In 7th grade Social Studies, we were assigned our very first research paper. Mr. Weinmann was my teacher and he was awesome! I loved the way he taught and I looked forward to his classes. But a research paper? In 7th grade? Dang, that definitely took away some of the joy. We were given the rubric for the reasearch paper at the beginning of the semester and we had the whole semester to finish the final copy. We were to check in throughout the semester to make sure we were on track, but in the end, our final copy was our responsibility! It was also a HUGE percentage of our grade!
I did not do the research paper. I received an “A” in Mr. Weinmann’s Social Studies class.
I did not know how to do a research paper. Even if I tried, it would not be that good. If I could not get an “A” on something, what was the use of trying? What if Mr. Weinmann read my research paper and realized that I was not as smart as I pretended to be? What if it was not “perfect”? What if I tried and failed?
These are only some of the thoughts that caused me to procrastinate. But they were enough. More than enough in this case and so many others in my life. And the crazy thing about procrastination is that eventually it DOES give you an excuse. It did for me back then, and if I let it, it will for me now. Eventually, there was too much work!

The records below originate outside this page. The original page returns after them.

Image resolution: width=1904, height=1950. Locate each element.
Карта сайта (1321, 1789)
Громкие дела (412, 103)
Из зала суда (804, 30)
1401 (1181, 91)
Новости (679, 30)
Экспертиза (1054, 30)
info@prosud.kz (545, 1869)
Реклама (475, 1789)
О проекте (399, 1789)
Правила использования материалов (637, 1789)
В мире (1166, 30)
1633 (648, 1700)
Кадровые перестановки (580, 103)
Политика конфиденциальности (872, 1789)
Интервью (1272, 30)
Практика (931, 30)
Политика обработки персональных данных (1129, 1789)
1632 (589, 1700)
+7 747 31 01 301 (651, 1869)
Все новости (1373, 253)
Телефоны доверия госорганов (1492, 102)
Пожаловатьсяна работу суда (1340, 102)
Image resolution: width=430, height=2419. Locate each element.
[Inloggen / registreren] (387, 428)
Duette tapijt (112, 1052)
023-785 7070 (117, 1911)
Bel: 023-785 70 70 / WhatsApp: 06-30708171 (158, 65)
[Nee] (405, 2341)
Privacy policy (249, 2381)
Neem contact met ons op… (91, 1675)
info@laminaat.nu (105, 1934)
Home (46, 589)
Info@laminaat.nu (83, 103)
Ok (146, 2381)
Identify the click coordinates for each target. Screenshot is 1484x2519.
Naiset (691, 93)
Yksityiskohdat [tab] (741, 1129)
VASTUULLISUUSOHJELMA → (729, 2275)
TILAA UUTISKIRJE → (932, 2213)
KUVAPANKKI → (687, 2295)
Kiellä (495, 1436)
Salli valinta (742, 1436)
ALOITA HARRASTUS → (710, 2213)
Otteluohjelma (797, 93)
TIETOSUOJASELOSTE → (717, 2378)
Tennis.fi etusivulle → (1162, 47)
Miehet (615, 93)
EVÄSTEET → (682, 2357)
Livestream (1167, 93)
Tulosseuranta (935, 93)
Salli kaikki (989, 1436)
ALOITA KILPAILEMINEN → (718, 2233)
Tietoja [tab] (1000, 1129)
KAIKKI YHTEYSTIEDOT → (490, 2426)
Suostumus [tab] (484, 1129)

In my 7th grade mind, and even today is some ways, I could not REALLY fail if I did not try. Because I was such a good student in every other way, I somehow convinced Mr. Weinmann that I did hand in a research paper and that he somehow had lost it.
Mr. Weinmann suffered because I was too scared to try. I was too scared to even begin. I have suffered every day since. I am sorry, Mr. Weinmann. I am very, very sorry.